„Jeszcze nigdy nie było mi tak bardzo szkoda walki, jak tej Michała.” – powiedział trener
Damian Herczyk, po przegranej swojego podopiecznego na Nordic FC 1 w Finlandii. To właśnie tam w sobotę
Michał Wiencek (6-4) podjął się mocnego reprezentanta miejscowych
Juho Valamaa (12-3).
Tuż przed wejściem do klatki trener przypomniał polskiemu zawodnikowi, aby w tej walce zapomniał o kopnięciach, które okazały się kluczowe w późniejszej przegranej. Na początku Fin bił na korpus, a Wiencek oddawał kombinacjami po 3 i 4 ciosy, które wchodziły jedna po drugiej. Gdy z narożnika padła komenda, aby uderzać tylko łokcie i kolana, Michał postanowił kopnąć, co Valamaa skrzętnie wykorzystał na swoją korzyść.
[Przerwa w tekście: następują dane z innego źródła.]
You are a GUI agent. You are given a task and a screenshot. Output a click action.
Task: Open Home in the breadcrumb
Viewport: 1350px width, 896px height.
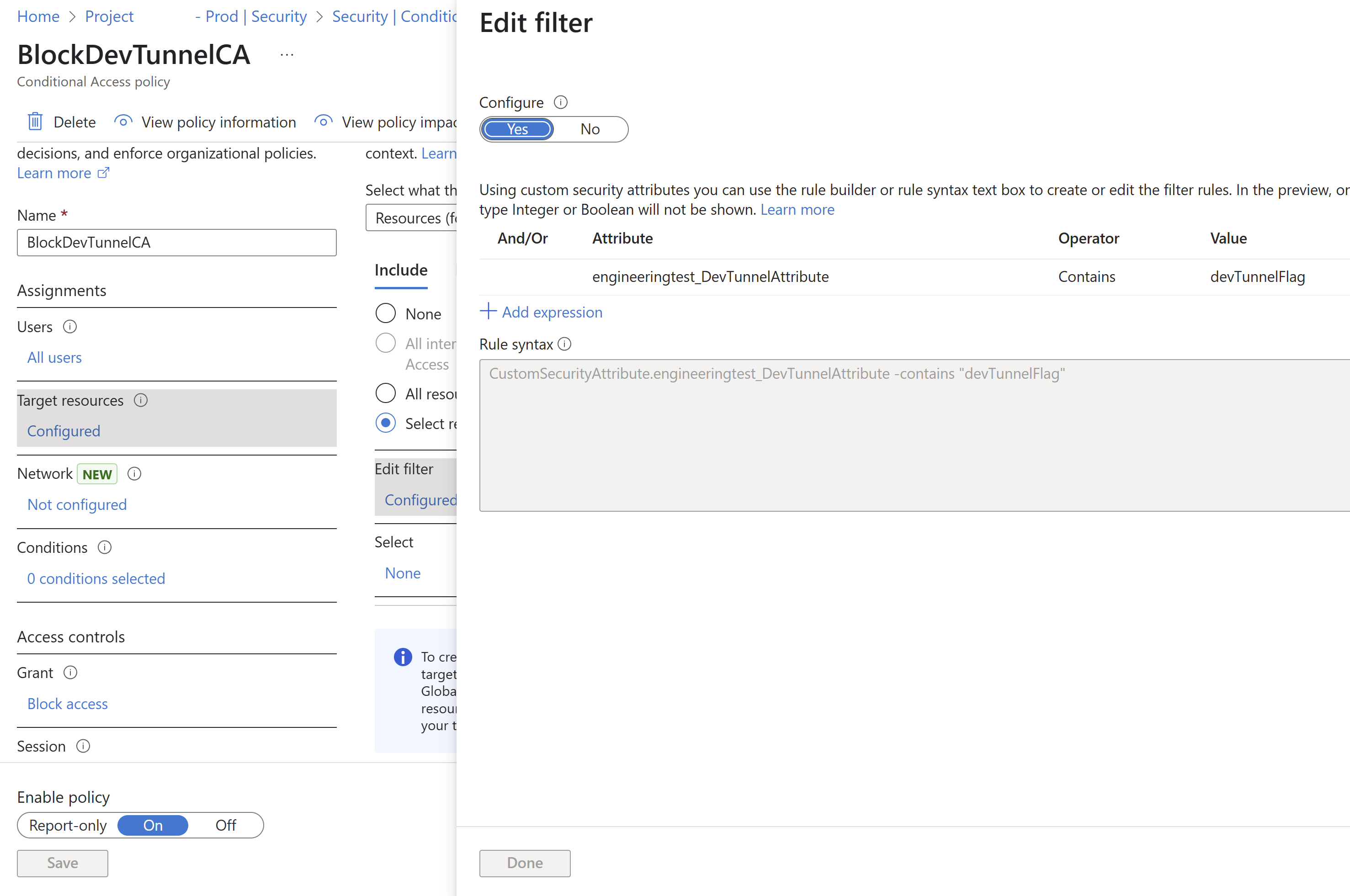click(38, 16)
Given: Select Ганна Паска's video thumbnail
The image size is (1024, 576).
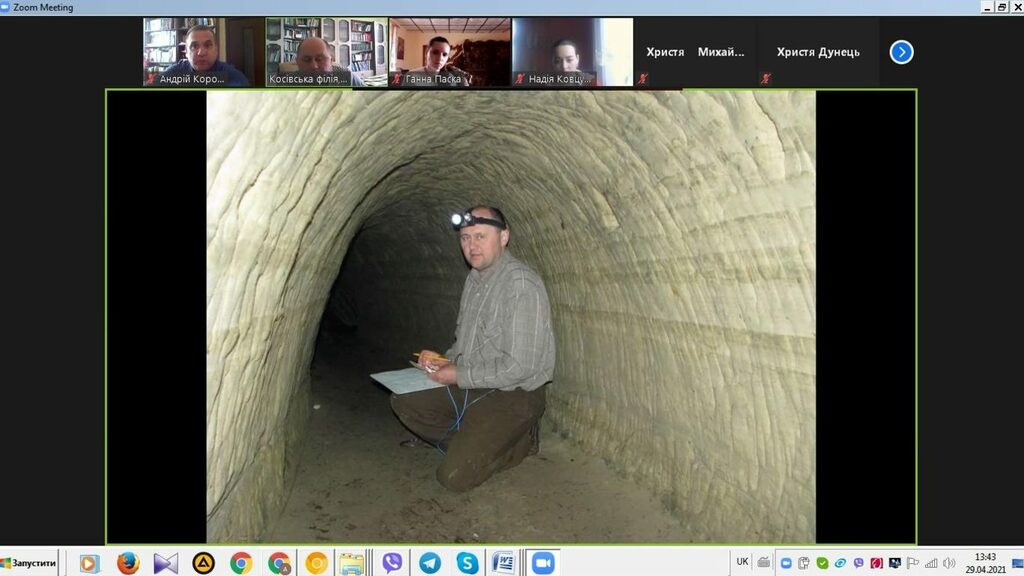Looking at the screenshot, I should (449, 52).
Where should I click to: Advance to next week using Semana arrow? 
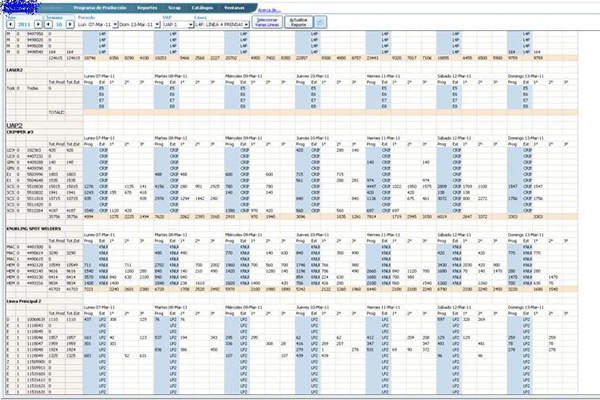click(x=66, y=21)

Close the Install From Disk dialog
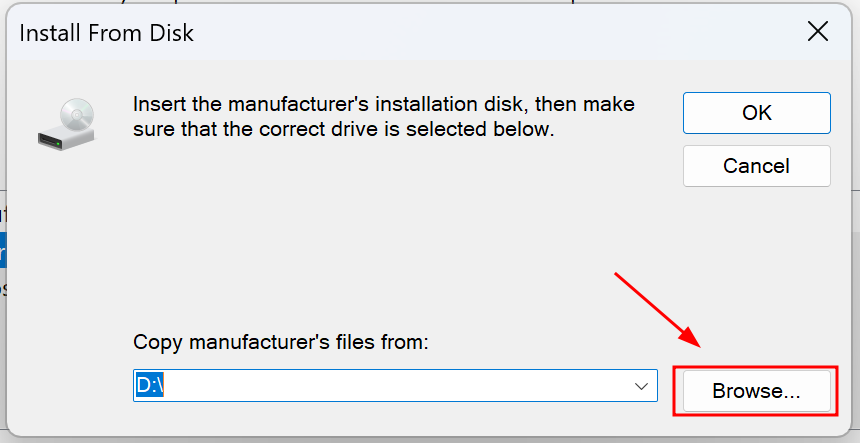point(817,32)
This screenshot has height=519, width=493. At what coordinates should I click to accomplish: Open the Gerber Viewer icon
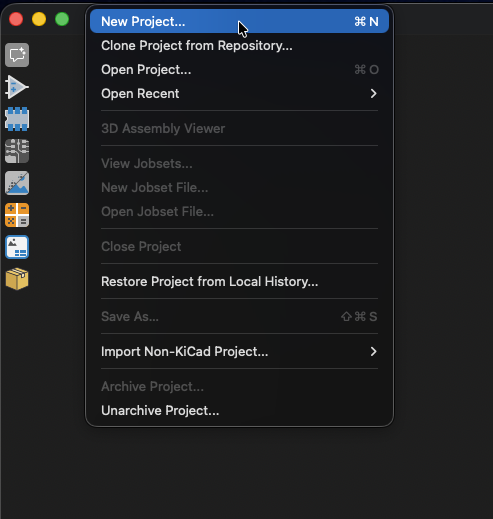[x=17, y=183]
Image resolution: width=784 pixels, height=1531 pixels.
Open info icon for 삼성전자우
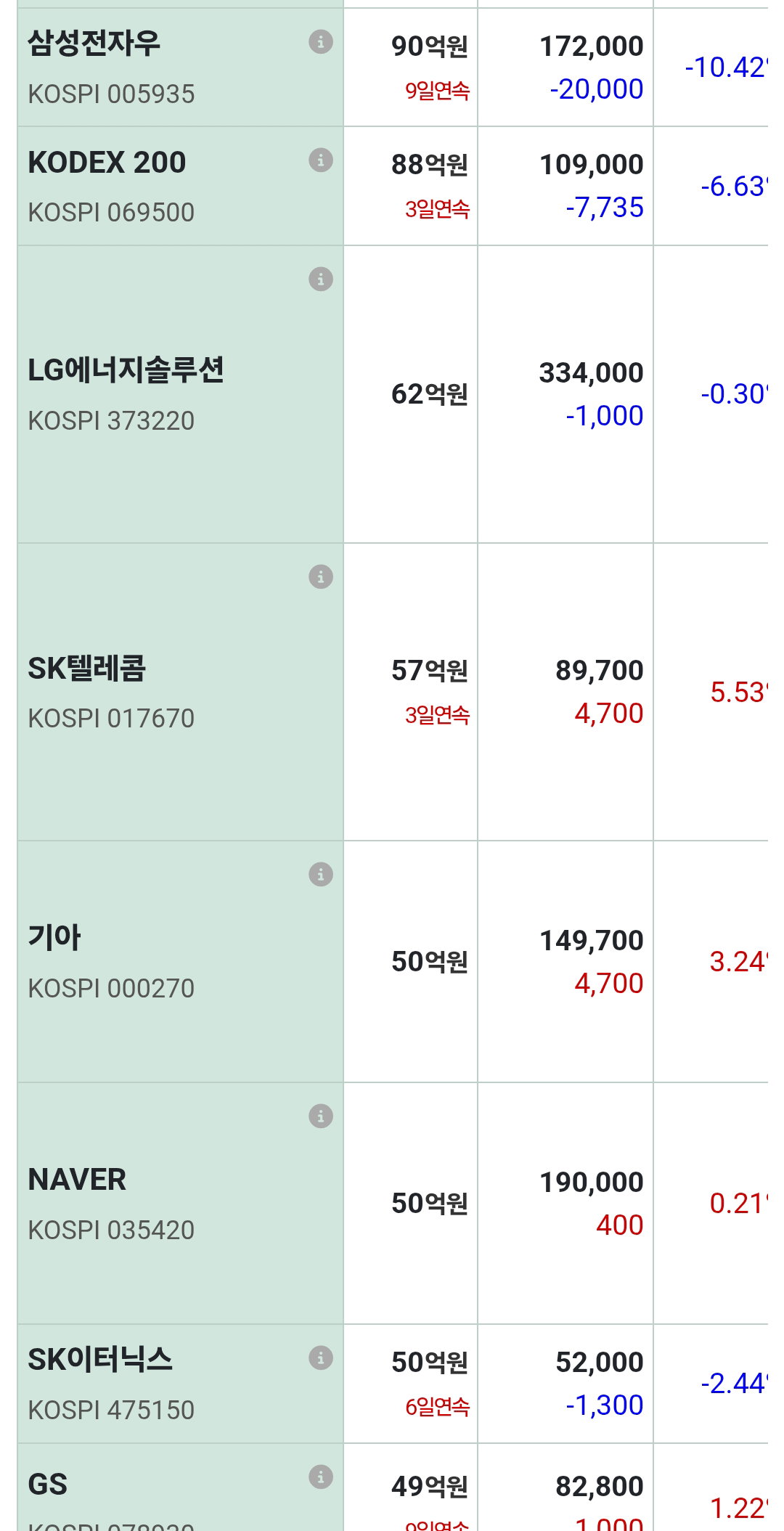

Przechwycona noga była początkiem końca, bo Wiencek został dociśnięty do klatki, obalony i stamtąd stracił pozycję za plecami w które wpiął się jego przeciwnik. W ferworze ciosów, Juho wykorzystał moment aby pójść do duszenia, które wyegzekwował w 1 rundzie. Damian Herczyk określił to co działo się w stójce jako przepaść kilku poziomów, ale najwyraźniej Michała zgubiła wówczas pewność siebie.